Input:
━━━━━━━━━━━━━━━━━━━━━━━━━━━━━━

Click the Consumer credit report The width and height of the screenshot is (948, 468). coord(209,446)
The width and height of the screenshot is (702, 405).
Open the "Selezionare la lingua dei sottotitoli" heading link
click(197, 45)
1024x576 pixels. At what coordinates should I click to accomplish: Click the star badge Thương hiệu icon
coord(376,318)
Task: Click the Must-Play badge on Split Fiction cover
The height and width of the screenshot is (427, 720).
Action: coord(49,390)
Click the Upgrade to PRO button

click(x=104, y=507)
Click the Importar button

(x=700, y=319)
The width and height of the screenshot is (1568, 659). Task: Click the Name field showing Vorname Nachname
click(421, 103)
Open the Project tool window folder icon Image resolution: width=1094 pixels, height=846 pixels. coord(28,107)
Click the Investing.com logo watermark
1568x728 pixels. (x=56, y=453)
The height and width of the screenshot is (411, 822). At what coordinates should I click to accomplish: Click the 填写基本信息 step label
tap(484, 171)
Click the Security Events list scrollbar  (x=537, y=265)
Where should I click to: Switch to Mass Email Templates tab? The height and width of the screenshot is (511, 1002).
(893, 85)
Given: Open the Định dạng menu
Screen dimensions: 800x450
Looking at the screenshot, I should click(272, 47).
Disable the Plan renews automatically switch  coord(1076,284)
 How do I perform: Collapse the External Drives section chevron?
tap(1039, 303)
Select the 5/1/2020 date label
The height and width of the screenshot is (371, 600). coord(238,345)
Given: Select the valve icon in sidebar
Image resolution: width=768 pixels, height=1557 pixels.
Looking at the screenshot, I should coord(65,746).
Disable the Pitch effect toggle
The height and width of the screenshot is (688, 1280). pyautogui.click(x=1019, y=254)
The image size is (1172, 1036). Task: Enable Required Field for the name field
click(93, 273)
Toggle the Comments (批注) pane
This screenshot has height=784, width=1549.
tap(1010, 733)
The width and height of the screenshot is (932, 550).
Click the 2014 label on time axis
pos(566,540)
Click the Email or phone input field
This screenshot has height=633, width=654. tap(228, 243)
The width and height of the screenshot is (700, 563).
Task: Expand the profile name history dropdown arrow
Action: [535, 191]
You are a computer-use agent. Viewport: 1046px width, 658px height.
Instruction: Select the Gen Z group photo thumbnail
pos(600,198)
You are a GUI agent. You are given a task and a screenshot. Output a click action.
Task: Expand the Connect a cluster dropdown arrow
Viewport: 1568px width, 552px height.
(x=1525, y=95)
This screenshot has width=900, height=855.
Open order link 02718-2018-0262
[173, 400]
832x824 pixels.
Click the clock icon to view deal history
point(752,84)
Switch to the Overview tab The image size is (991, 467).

━━━━━━━━━━━━━━━━━━━━━━━━━━━━━━

Task objective:
Word for word, copy the listing above in its entirety.

The answer:
Click the Consumer credit report The width and height of the screenshot is (948, 468). coord(209,446)
The width and height of the screenshot is (702, 405).
Open the "Selezionare la lingua dei sottotitoli" heading link
click(197, 45)
1024x576 pixels. At what coordinates should I click to accomplish: Click the star badge Thương hiệu icon
coord(376,318)
Task: Click the Must-Play badge on Split Fiction cover
The height and width of the screenshot is (427, 720).
Action: coord(49,390)
Click the Upgrade to PRO button

click(x=104, y=507)
Click the Importar button

(x=700, y=319)
The width and height of the screenshot is (1568, 659). Task: Click the Name field showing Vorname Nachname
click(421, 103)
Open the Project tool window folder icon Image resolution: width=1094 pixels, height=846 pixels. coord(28,107)
Click the Investing.com logo watermark
1568x728 pixels. (x=56, y=453)
The height and width of the screenshot is (411, 822). At what coordinates should I click to accomplish: Click the 填写基本信息 step label
tap(484, 171)
Click the Security Events list scrollbar  (x=537, y=265)
Where should I click to: Switch to Mass Email Templates tab? The height and width of the screenshot is (511, 1002).
(893, 85)
Given: Open the Định dạng menu
Screen dimensions: 800x450
Looking at the screenshot, I should click(272, 47).
Disable the Plan renews automatically switch  coord(1076,284)
 How do I perform: Collapse the External Drives section chevron?
tap(1039, 303)
Select the 5/1/2020 date label
The height and width of the screenshot is (371, 600). coord(238,345)
Given: Select the valve icon in sidebar
Image resolution: width=768 pixels, height=1557 pixels.
Looking at the screenshot, I should coord(65,746).
Disable the Pitch effect toggle
The height and width of the screenshot is (688, 1280). pyautogui.click(x=1019, y=254)
The image size is (1172, 1036). Task: Enable Required Field for the name field
click(93, 273)
Toggle the Comments (批注) pane
This screenshot has height=784, width=1549.
tap(1010, 733)
The width and height of the screenshot is (932, 550).
Click the 2014 label on time axis
pos(566,540)
Click the Email or phone input field
This screenshot has height=633, width=654. tap(228, 243)
The width and height of the screenshot is (700, 563).
Task: Expand the profile name history dropdown arrow
Action: [535, 191]
You are a computer-use agent. Viewport: 1046px width, 658px height.
Instruction: Select the Gen Z group photo thumbnail
pos(600,198)
You are a GUI agent. You are given a task and a screenshot. Output a click action.
Task: Expand the Connect a cluster dropdown arrow
Viewport: 1568px width, 552px height.
(x=1525, y=95)
This screenshot has width=900, height=855.
Open order link 02718-2018-0262
[173, 400]
832x824 pixels.
Click the clock icon to view deal history
point(752,84)
Switch to the Overview tab The image size is (991, 467).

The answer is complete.